542. the misguided Laud: William Laud (1573–1645), the anti-Puritan
Archbishop of Canterbury, was executed for treason.
the unfortunate Strafford: Thomas Wentworth, first Earl of
Strafford (1593–1641) – unfortunate, because after his failure to
quell the Scottish revolt of 1639, he was impeached by Parliament
and executed.
543. Let the praises…hands: Ps. cxlix, 6. Mortimer's second son is an
apostate.
544. Cloghan Casde: I have been an inmate in this castle for many
months – it is still inhabited by the venerable descendant of that an-
cient family. His son is now High-Sheriff of the King’s county.
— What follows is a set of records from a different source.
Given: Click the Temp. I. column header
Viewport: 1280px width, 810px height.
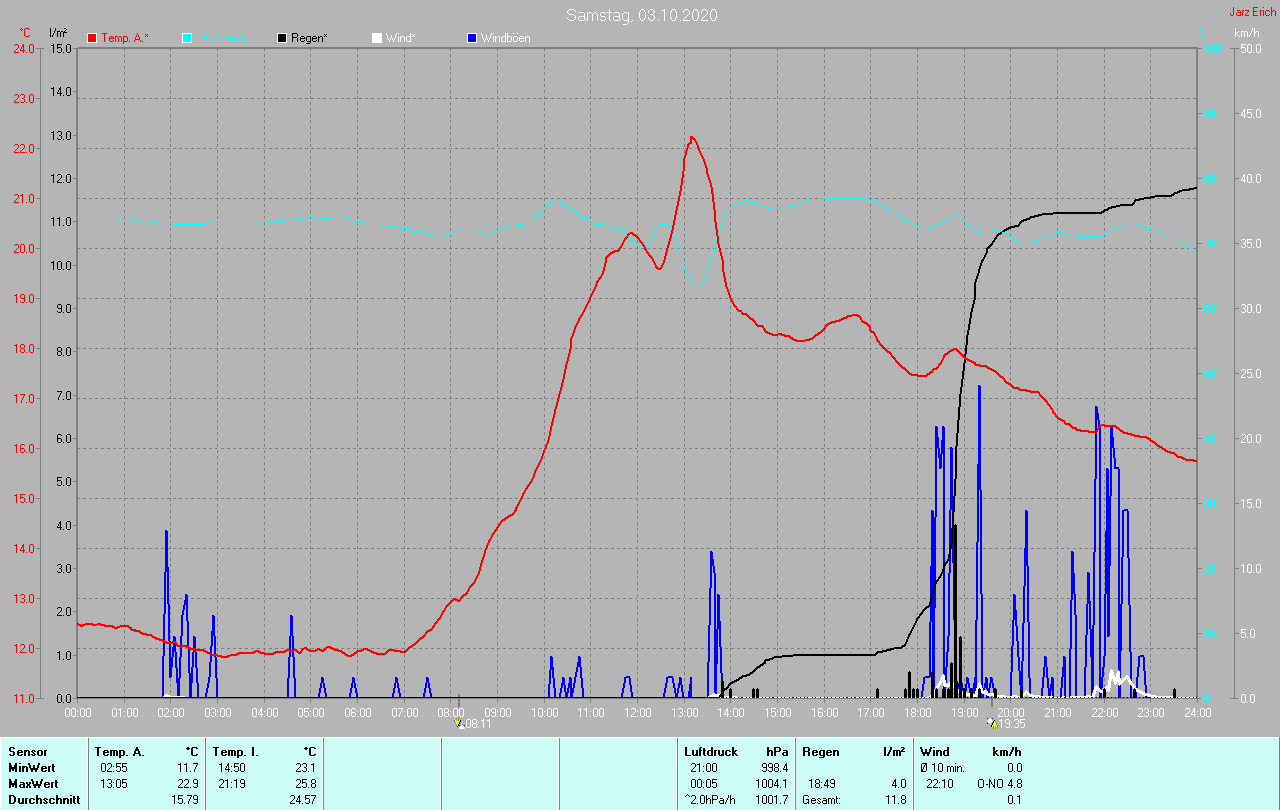Looking at the screenshot, I should 233,751.
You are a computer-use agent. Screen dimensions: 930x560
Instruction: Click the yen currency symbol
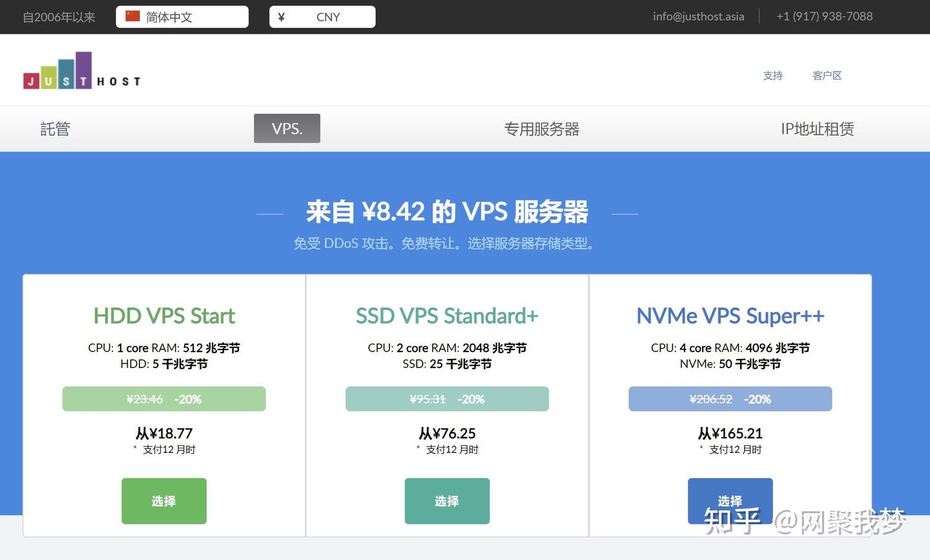point(281,17)
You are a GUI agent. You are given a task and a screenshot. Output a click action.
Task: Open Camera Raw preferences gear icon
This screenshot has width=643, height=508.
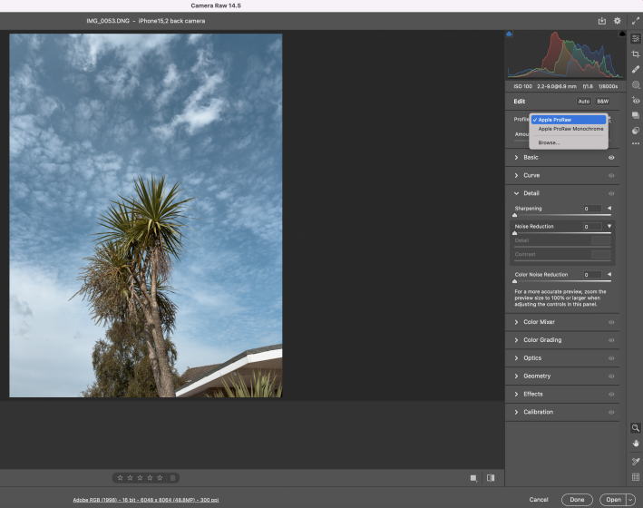(617, 20)
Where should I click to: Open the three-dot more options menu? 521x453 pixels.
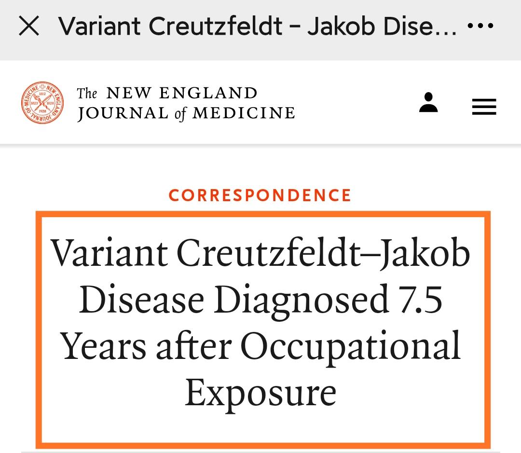(x=481, y=27)

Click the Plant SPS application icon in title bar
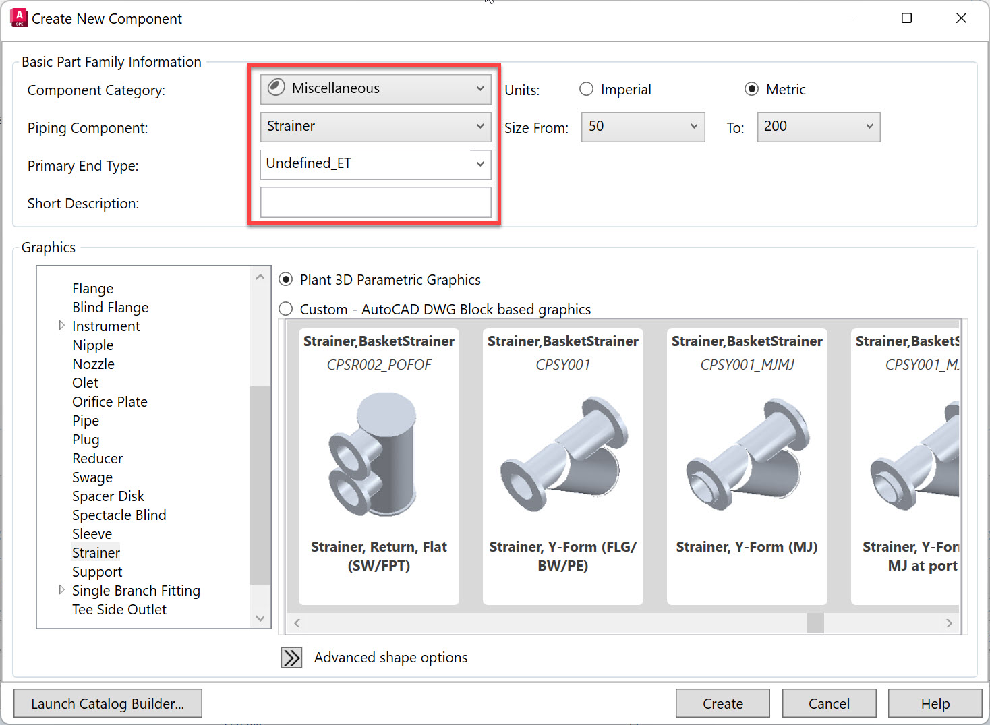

Half
the castle was battered down by Oliver Cromwell’s forces, and rebuilt
in the reign of Charles the Second. The remains of the castle are a
tower of about forty feet square, and apartment on each and a narrow
staircase communicating with each, and reaching to the bartizan. A
beautiful ash-plant, which I have often admired, is now displaying its
foliage between the stones of the bartizan, – and how it got or grew
there, heaven only knows. There it is, however; and it is better to see
it there than to feel the discharge of hot water or molten lead from the
apertures.
bartizan: A small battlemented turret, projecting at right angles
from the main battlements of a castle; the term appears to have
been invented by Sir Walter Scott, which is probably where Maturin
found it.
545. Punctuation garbled by misquotation: to make clear sense, the
opening lines from Milton's poem should read:
Because you have thrown off your prelate lord,
And with stiff vows renounced his liturgy,
To seize the widow'd whore Plurality
From them whose sin ye envied, and not
abhorred,…
546. Colonel Pride: Thomas Pride (d. 1658), the Roundhead soldier
who commanded a regiment at Naseby and signed Charles I's death
warrant as a Parliamentary Commissioner.
547. Thou.…Sandal: John i, 27; this lugubrious joke is founded on
John the Baptist's phrase, describing his own unworthiness to
unfasten even the latchet of Jesus's shoe.
548. Hugh Peters: The Independent divine (1598–1660) and powerful
preacher, executed as an abettor of the execution of Charles I.
549. Ranters: A sect under the Commonwealth who rejected all
authority.
Antinomians: Followers of Johannes Agricola, an extreme
Calvinist sect (whose name, from Gr. anti, against, and nomos, law,
means 'against the law'), feared as thinking themselves guided only
by conscience, not the law.
550. Fifth-monarchy man: One who believed that Christ's Second
Coming was near at hand, as foretold in Dan. ii, 44.
551. Cameronians: Reformed Presbyterians who attacked the Bishops
and refused their allegiance to Kings. Named after their leader,
Richard Cameron (d.1680), the Scottish Covenanter and field
preacher.
552. the Episcopalian system: The Bishops.
553. Apostate: One who abandons his religious principles, a renegade,
turncoat; i.e. the second son, who became a Puritan.
554. a brand…burning: Amos iv, 11.
555. Monk: George, Duke of Albemarle (1608–70), General Monk,
who brought about the Restoration of the Monarchy ('the banished
family' = the Stuarts) in 1660.
556. Lord…salvation: Luke ii, 29–30 (Grant). The words of the patient
Simeon who is permitted to see the infant Christ, and thus the
future, before he dies. The analogy with the Restoration is an apt
and plausible one for 'the old loyalist'.